### Exercise material
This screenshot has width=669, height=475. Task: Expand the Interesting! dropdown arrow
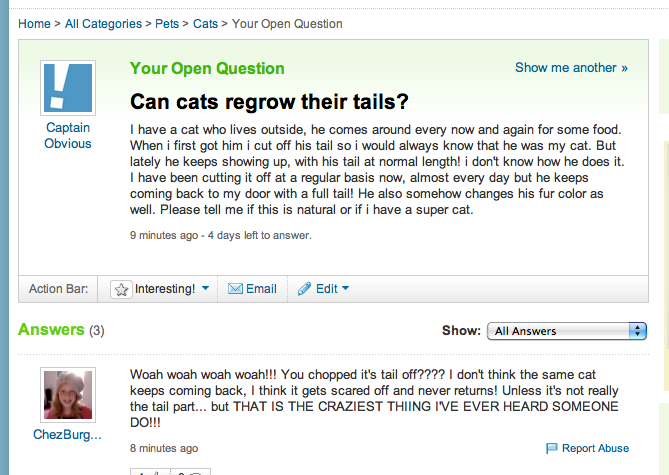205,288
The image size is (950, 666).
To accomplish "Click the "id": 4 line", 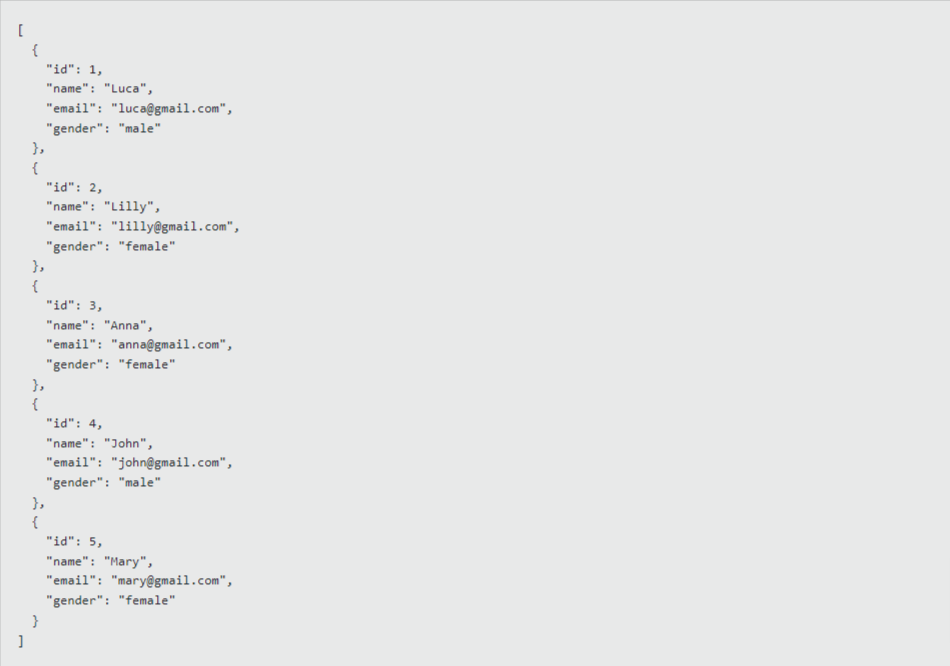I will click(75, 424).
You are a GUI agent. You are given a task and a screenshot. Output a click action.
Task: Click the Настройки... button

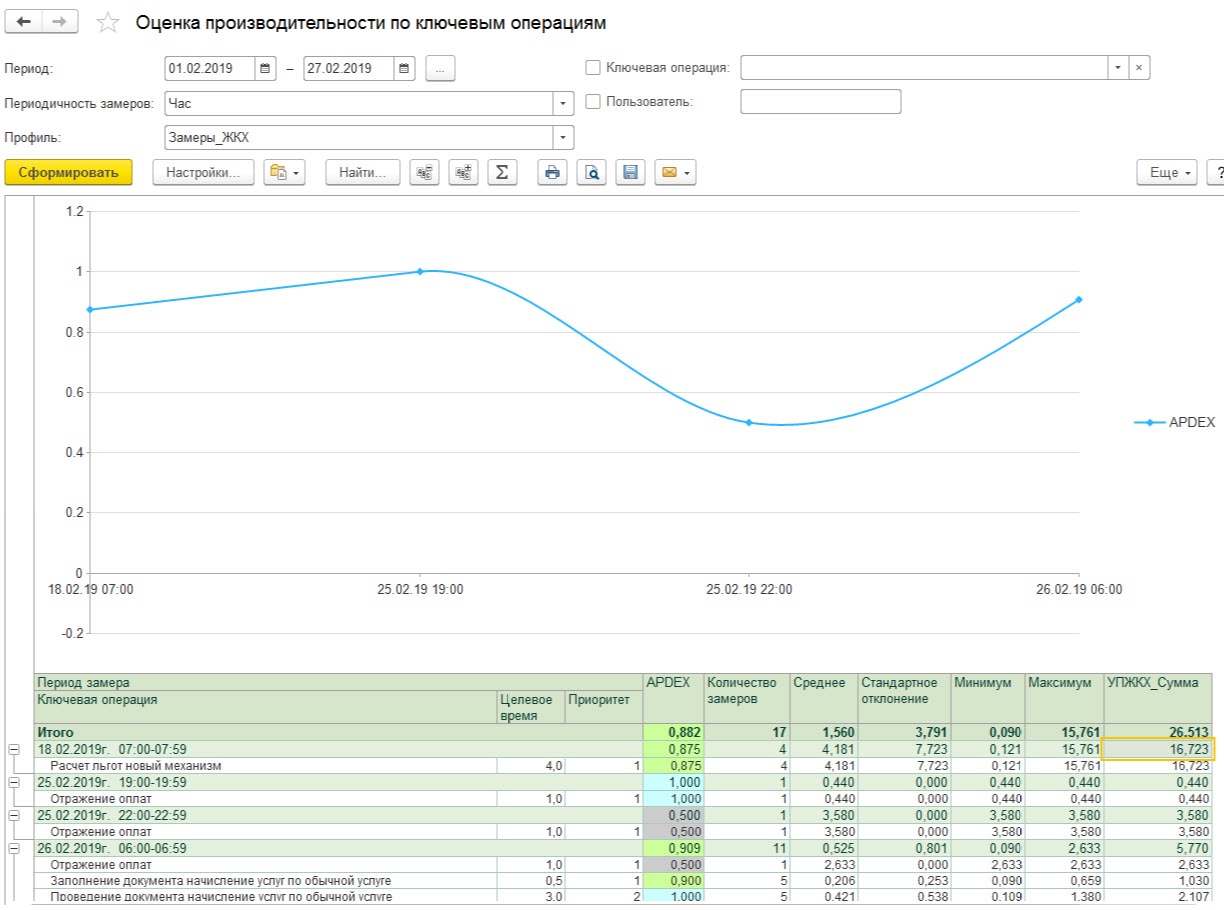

### Your instructions
Restate exactly, and only, the lines from the one that holds "You are a GUI" down to the last line of the material above. Omit the pictures.

### Solution to the problem
You are a GUI agent. You are given a task and a screenshot. Output a click action.
Task: Click the Настройки... button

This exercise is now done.